▶ **EXCERPT**:
============
Homemade Cookie Butter Peanut Butter

I love Peanut Butter

I love Cookie Butter

It was about time I combined the two.

Homemade Cookie Butter Peanut Butter - Want to make your own Cookie Butter (or Biscoff)? Now you can in 10 minutes & it's so easy!

I won’t say that this spread tastes exactly like Cookie Butter or Biscoff Spread because they’re not made from peanuts, whereas this is. But it’s definitely more along the lines of cookie butter than peanut butter.

I thought long and hard about what to include to achieve the flavor I wanted. Although it would have been possible to omit peanuts and make cookie butter by pulverizing gingersnap cookies with heavy doses of cinnamon, spices, and sugar, I would have had to grind a ridiculous amount of cookies and add a considerable amount of oil, which didn’t seem appealing.

Peanuts are an easy choice to give this spread bulk and volume. Plus, I didn’t have to add a drop of oil thanks to the natural oils in peanuts.

Homemade Cookie Butter Peanut Butter @Averie Sunshine {Averie Cooks}

The spread comes together in about five minutes in a food processor and is basically work-free. Grab your ear plugs and get ready to blend your way into a new pants size because once you make this, you’ll eat half the jar the first day. And if you don’t, please lend me some of your willpower.

I’ve made this with both lightly salted roasted peanuts and honey roasted peanuts. Using honey roasted peanuts creates a spread that’s slightly sweeter and with a greater depth of flavor than lightly salted peanuts, but using either are fine. Unnroasted or unsalted peanuts are far too bland for my taste and I wouldn’t recommend them. You could likely substitute cashews or almonds in place of the peanuts but I strongly prefer peanut butter to all other nut butters and used peanuts.

Like making Homemade Peanut Butter, much of the process is the same.

Begin by adding just the peanuts and nothing else at all to the canister of food processor.

Turn it on and the first initial seconds are incredibly loud as the peanuts rattle against the plastic, but it softens after just a few seconds. I always tell my family members before I make nut butter so no one jumps out of their chair with that loud blast coming out of no where before I power the machine on.

There peanuts go through various stages in the approximately five minutes it takes to go from peanuts to peanut butter:

crushed peanuts

crushed into a fine powder

a paste

a thicker paste

and a big peanut butter “dough ball” forms

Then the big ball magically breaks down.
============
▶ **EXERCISE TASKS**:
**a.** Write out the part of the cookie butter post that begins at the words "I love Peanut" and stops after "than peanut butter.".
**b.** Answer these questions from the cookie butter post:
(i) Which two kinds of peanuts has the writer used to make the spread?
(ii) What kind of cookies does the writer say could be pulverized to make cookie butter without peanuts?
(iii) Why did the writer not have to add any oil?
**c.** List every stage the peanuts go through according to the list that follows the words "various stages" in the cookie butter post.

▶ **INFORMATION SUPPLIED**:
============
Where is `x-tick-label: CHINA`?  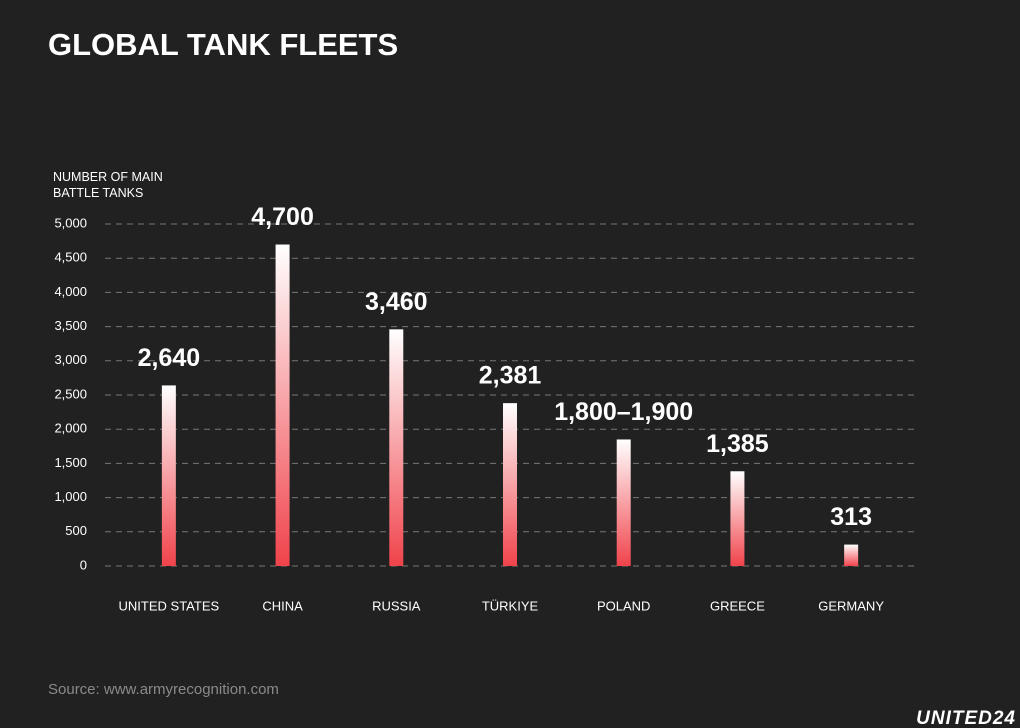
x-tick-label: CHINA is located at coordinates (282, 606).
============
▶ **ANSWERS TO EACH TASK**:
**a.**
I love Peanut Butter

I love Cookie Butter

It was about time I combined the two.

Homemade Cookie Butter Peanut Butter - Want to make your own Cookie Butter (or Biscoff)? Now you can in 10 minutes & it's so easy!

I won’t say that this spread tastes exactly like Cookie Butter or Biscoff Spread because they’re not made from peanuts, whereas this is. But it’s definitely more along the lines of cookie butter than peanut butter.

**b.**
(i) Lightly salted roasted peanuts and honey roasted peanuts.
(ii) Gingersnap cookies.
(iii) The natural oils in peanuts made added oil unnecessary.

**c.**
crushed peanuts
crushed into a fine powder
a paste
a thicker paste
a big peanut butter "dough ball" forms